Tratamento para as úlceras de pressão em desenvolvimentoNotícias de Saúde

Terça, 05 de Fevereiro de 2019 | 22 Visualizações

Fonte de imagem: Nurse

Quatro docentes da Escola Superior de Tecnologia da Saúde de Coimbra (ESTeSC) integram um consórcio luso-brasileiro que está a desenvolver um tratamento para feridas da pele provocadas pela diminuição de circulação sanguínea, anunciou a agência Lusa.
 
A equipa de trabalho está reunida em Coimbra para realizar as primeiras análises laboratoriais.

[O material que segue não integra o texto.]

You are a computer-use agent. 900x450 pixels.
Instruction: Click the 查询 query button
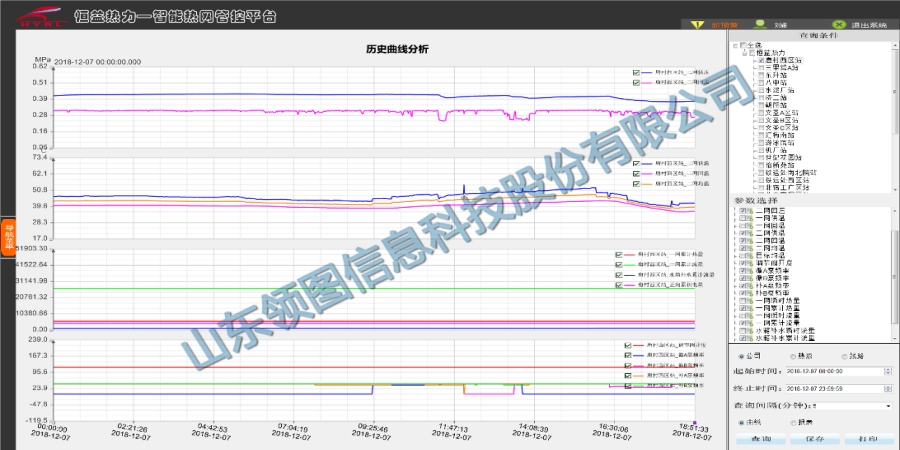[x=760, y=439]
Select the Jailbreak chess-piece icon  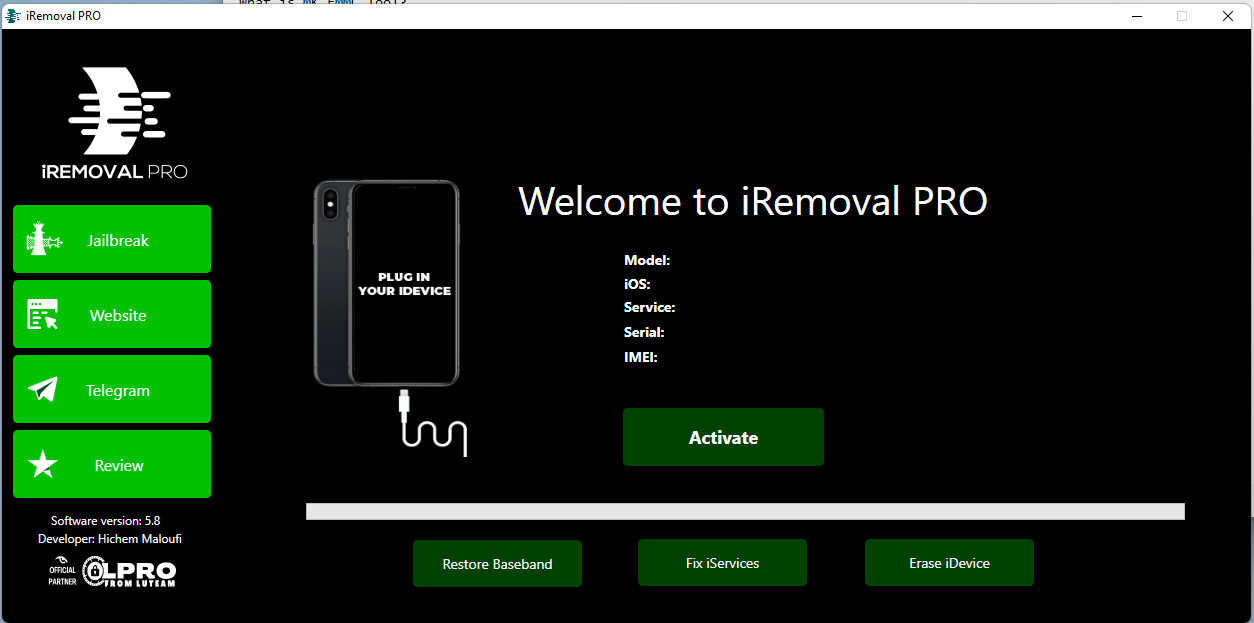pyautogui.click(x=42, y=239)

O objetivo é desenvolver um tratamento inovador para as feridas da pele provocadas pela diminuição de circulação sanguínea, denominadas úlceras de pressão.
 
As úlceras de pressão são habitualmente tratadas com hidrocolóides - pensos que fazem a regeneração da pele e que são produzidos com "material de alto custo", explica Ana Angélica Macêdo, coordenadora do projeto e docente do Instituto Federal do Maranhão (IFMA), no Brasil.
 
O objetivo do consórcio passa por encontrar uma solução mais económica através da extração de polissacarídeo da semente Adenanthera pavonina L., acrescenta a investigadora.
 
"O objetivo principal é o de que, no final, tenhamos um produto inovador e eficaz para úlceras de pressão para patentear e comercializar", assume.
 
Só no final da investigação será possível quantificar a poupança que este método representa, mas a utilização de "material vegetal biodegradável, abundante e de baixo custo" permite antecipar que os custos de produção serão reduzidos comparativamente aos métodos existentes, garante a Escola Superior de Tecnologia da Saúde de Coimbra, em nota enviada à agência Lusa.
 
O projeto reúne uma equipa de especialistas multidisciplinar composta por três docentes brasileiros (do IFMA e da Universidade Federal do Maranhão), cinco estudantes bolseiros provenientes das instituições brasileiras e quatro docentes da ESTeSC: Ana Paula Fonseca e Jorge Balteiro (Departamento de Farmácia), Fernando Mendes (Ciências Biomédicas Laboratoriais) e Filipe Amaral (Ciências Complementares).
 
"Este consórcio caracteriza bem a investigação científica nos dias de hoje: multidisciplinar e transnacional, com diferentes conhecimentos, competências e aptidões, a trabalharem em conjunto para encontrar soluções para problemas na área da saúde e com forte impacto no indivíduo e na sociedade", resume o investigador português Fernando Mendes.